One very important subject that has received modest attention in recent days is the nation's nuclear weapons policy. I will try to present some perspective on the Strategic Arms Reduction Treaty (START) with Russia which President Obama would like to have approved by the lame duck Senate.
- Presidents Nixon, Reagan, George H. W. Bush, and George W. Bush all negotiated successful nuclear arms reduction treaties with the Russians (nee Soviets) to reduce strategic nuclear armaments by some two thirds from their peak to today's levels. The new treaty cuts the total by 30% and sets limits of 1550 deployed strategic nuclear warheads each on land, air, and sea launchers - a figure that all military testimony agrees is adequate. With some caveats it has the support of the last six Republican Secretaries of State as well as the usual New York Times crowd and opposition of groups such as the Heritage Foundation.
- Senator Kyle, the Republicans' leader on the subject (and the party's Whip) is satisfied with the verification procedures and has extracted $84 billion over 10 years to upgrade our nuclear stockpile. (I am reminded of President Eisenhower's warning about the need to keep feeding the military industrial complex, and the fact that after the Soviet collapse we spent millions to subsidize work for their nuclear scientists so that they would not seek other employers.)

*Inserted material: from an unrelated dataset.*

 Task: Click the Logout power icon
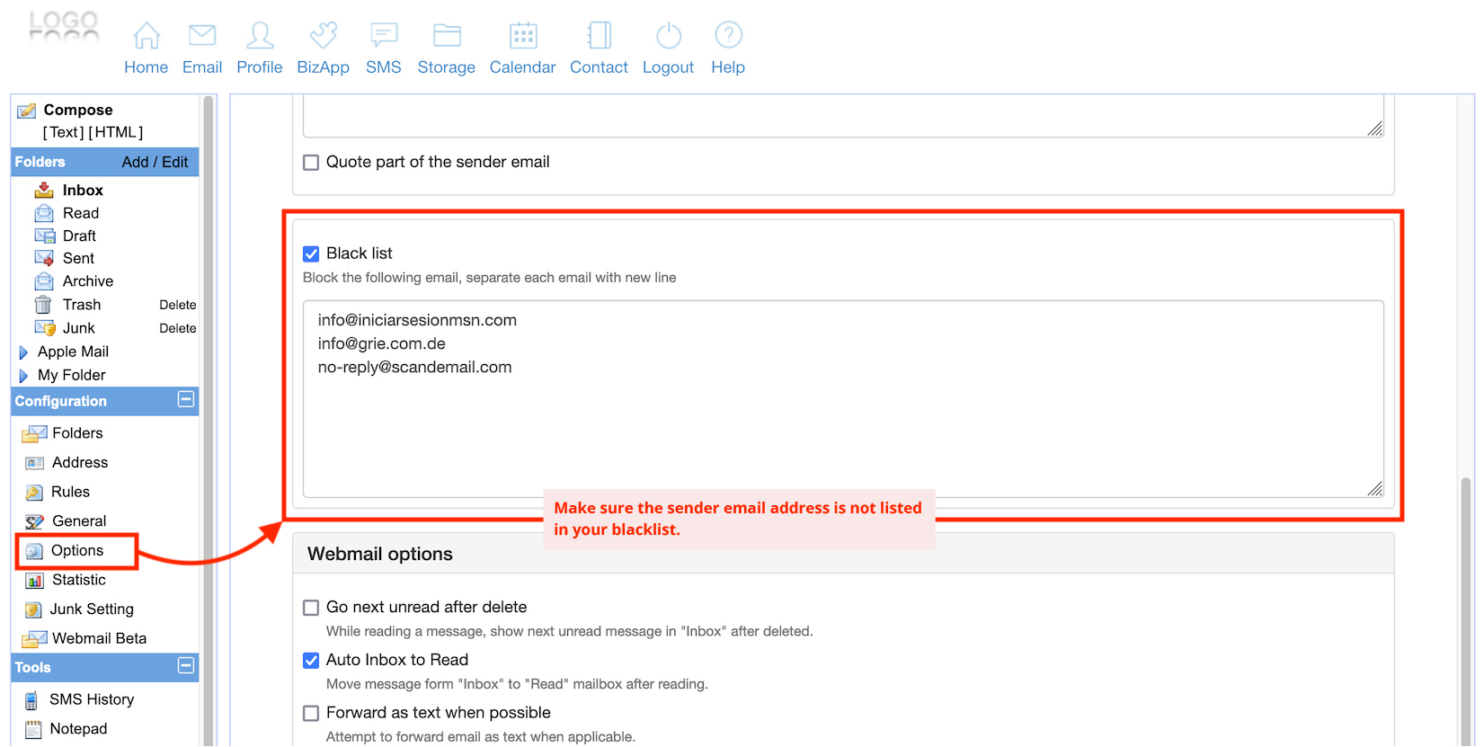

- There is one important caveat. Since 1972 all agreements have separated discussions of offensive weapons from defensive weapons. The Russians have wanted to link defensive and offensive systems since President Reagan's "Star Wars" initiative propelled the American advantage in defensive technology which the Russians have been unable to afford. (Logically, if the other guy has a better defense, you probably do need more offense.) In the main body of Obama's START agreement they remain uncoupled; however, the preamble recognizes an "interrelationship." The Republicans would like more time to review the inconsistencies between Russian President Medvedev's interpretation that they are linked and president Obama's that they are not. Particularly, there are a number of briefing papers and diplomatic communications that need to be reviewed and a clear statement from the president before the Senate's "Advice and Consent".
- The broader perspective is that this is the last century's discussion and todays focus needs to be on preventing proliferation (Iran; North Korea), developing a joint defensive shield that would protect against a rogue state, and limiting the deployment of tactical nuclear weapons (where the Russians have greater numbers) - all things that the Russians are interested in discussing. In the background our East European allies seem to be more interested in these subjects and Belarus, one of two Soviet republics outside of Russia with a stockpile of highly enriched uranium, has committed to give it up by 2012. Progress indeed.

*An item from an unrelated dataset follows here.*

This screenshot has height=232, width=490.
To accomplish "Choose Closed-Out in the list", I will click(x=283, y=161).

- Meanwhile the pundits have their day - George Will talks about the irrelevance of the current Russia and the Senate's constitutional role while others talk about Obama's lack of negotiating skills, linking the treaty to concessions on other legislation, and the importance of getting it approved before more Republicans arrive. I agree with Condi Rice, the sooner the better.
This week's video is a sobering trailer by former Senator Sam Nunn's Nuclear Threat Initiative, the premier private organization devoted to reducing the threat of nuclear terrorism. My novel, The Target, is intended to be part of this conversation, demonstrating the universality of the problem.
And a comment on comments. We are having some excellent discussions; I would encourage readers to look at the comments from the prior week. I respond when I think it would be appropriate. For those posting comments, the site is sometimes too time sensitive - I would recommend writing the comment in word and then pasting it into the blog's comments box. Thanks for your active interest.